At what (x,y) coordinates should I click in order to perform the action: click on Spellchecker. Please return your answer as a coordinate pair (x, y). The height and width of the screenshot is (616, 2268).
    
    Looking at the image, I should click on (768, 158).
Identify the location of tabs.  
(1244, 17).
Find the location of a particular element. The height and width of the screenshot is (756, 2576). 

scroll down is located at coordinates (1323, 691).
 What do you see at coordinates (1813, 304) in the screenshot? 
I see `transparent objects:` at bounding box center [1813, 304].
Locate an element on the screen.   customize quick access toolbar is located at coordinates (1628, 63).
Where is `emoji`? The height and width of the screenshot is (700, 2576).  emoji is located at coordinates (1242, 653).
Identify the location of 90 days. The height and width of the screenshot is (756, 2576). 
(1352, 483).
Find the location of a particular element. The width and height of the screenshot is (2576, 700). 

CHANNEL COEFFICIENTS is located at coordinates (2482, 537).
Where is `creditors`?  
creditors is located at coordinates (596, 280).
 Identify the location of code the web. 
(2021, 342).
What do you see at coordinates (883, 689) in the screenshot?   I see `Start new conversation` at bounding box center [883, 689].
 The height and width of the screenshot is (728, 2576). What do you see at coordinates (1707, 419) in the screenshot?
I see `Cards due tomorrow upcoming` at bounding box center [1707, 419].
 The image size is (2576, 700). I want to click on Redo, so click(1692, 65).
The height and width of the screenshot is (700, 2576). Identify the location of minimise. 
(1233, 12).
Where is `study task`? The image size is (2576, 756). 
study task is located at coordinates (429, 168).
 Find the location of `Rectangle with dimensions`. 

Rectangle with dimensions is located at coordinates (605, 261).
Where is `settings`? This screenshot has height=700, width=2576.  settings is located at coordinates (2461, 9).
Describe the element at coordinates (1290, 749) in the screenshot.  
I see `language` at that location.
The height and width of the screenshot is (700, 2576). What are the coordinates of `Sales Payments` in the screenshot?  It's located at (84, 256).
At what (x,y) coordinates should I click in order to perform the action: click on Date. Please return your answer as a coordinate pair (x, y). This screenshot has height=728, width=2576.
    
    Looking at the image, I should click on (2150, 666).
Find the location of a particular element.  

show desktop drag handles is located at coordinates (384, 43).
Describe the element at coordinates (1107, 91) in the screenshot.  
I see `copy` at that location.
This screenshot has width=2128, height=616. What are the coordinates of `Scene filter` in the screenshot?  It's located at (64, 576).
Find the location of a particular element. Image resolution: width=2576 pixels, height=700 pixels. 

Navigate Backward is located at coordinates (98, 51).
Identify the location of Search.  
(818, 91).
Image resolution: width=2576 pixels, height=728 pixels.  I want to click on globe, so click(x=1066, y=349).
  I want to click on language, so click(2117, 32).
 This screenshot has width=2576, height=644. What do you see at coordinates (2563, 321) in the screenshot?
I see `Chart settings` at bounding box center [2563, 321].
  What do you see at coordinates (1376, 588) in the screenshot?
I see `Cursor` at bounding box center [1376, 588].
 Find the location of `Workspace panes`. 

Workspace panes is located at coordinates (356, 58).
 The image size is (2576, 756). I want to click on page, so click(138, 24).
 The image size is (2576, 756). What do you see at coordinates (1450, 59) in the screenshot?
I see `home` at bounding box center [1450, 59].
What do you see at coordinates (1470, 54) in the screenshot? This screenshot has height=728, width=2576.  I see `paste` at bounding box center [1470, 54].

# SHORT TASK
Copy out the listing again, switching every "Identify the location of" to "Find the position of" and leaving everything else unchanged.

# RESPONSE FOR THIS EXERCISE
At what (x,y) coordinates should I click in order to perform the action: click on Spellchecker. Please return your answer as a coordinate pair (x, y). The height and width of the screenshot is (616, 2268).
    
    Looking at the image, I should click on (768, 158).
Find the position of tabs.  
(1244, 17).
Find the location of a particular element. The height and width of the screenshot is (756, 2576). 

scroll down is located at coordinates (1323, 691).
 What do you see at coordinates (1813, 304) in the screenshot? 
I see `transparent objects:` at bounding box center [1813, 304].
Locate an element on the screen.   customize quick access toolbar is located at coordinates (1628, 63).
Where is `emoji`? The height and width of the screenshot is (700, 2576).  emoji is located at coordinates (1242, 653).
Find the position of 90 days. The height and width of the screenshot is (756, 2576). 
(1352, 483).
Find the location of a particular element. The width and height of the screenshot is (2576, 700). 

CHANNEL COEFFICIENTS is located at coordinates (2482, 537).
Where is `creditors`?  
creditors is located at coordinates (596, 280).
 Find the position of code the web. 
(2021, 342).
What do you see at coordinates (883, 689) in the screenshot?   I see `Start new conversation` at bounding box center [883, 689].
 The height and width of the screenshot is (728, 2576). What do you see at coordinates (1707, 419) in the screenshot?
I see `Cards due tomorrow upcoming` at bounding box center [1707, 419].
 The image size is (2576, 700). I want to click on Redo, so click(1692, 65).
The height and width of the screenshot is (700, 2576). Find the position of minimise. 
(1233, 12).
Where is `study task`? The image size is (2576, 756). 
study task is located at coordinates (429, 168).
 Find the location of `Rectangle with dimensions`. 

Rectangle with dimensions is located at coordinates (605, 261).
Where is `settings`? This screenshot has height=700, width=2576.  settings is located at coordinates (2461, 9).
Describe the element at coordinates (1290, 749) in the screenshot.  
I see `language` at that location.
The height and width of the screenshot is (700, 2576). What are the coordinates of `Sales Payments` in the screenshot?  It's located at (84, 256).
At what (x,y) coordinates should I click in order to perform the action: click on Date. Please return your answer as a coordinate pair (x, y). This screenshot has height=728, width=2576.
    
    Looking at the image, I should click on (2150, 666).
Find the location of a particular element.  

show desktop drag handles is located at coordinates (384, 43).
Describe the element at coordinates (1107, 91) in the screenshot.  
I see `copy` at that location.
This screenshot has width=2128, height=616. What are the coordinates of `Scene filter` in the screenshot?  It's located at (64, 576).
Find the location of a particular element. Image resolution: width=2576 pixels, height=700 pixels. 

Navigate Backward is located at coordinates (98, 51).
Find the position of Search.  
(818, 91).
Image resolution: width=2576 pixels, height=728 pixels.  I want to click on globe, so click(x=1066, y=349).
  I want to click on language, so click(2117, 32).
 This screenshot has width=2576, height=644. What do you see at coordinates (2563, 321) in the screenshot?
I see `Chart settings` at bounding box center [2563, 321].
  What do you see at coordinates (1376, 588) in the screenshot?
I see `Cursor` at bounding box center [1376, 588].
 Find the location of `Workspace panes`. 

Workspace panes is located at coordinates (356, 58).
 The image size is (2576, 756). I want to click on page, so click(138, 24).
 The image size is (2576, 756). What do you see at coordinates (1450, 59) in the screenshot?
I see `home` at bounding box center [1450, 59].
What do you see at coordinates (1470, 54) in the screenshot? This screenshot has height=728, width=2576.  I see `paste` at bounding box center [1470, 54].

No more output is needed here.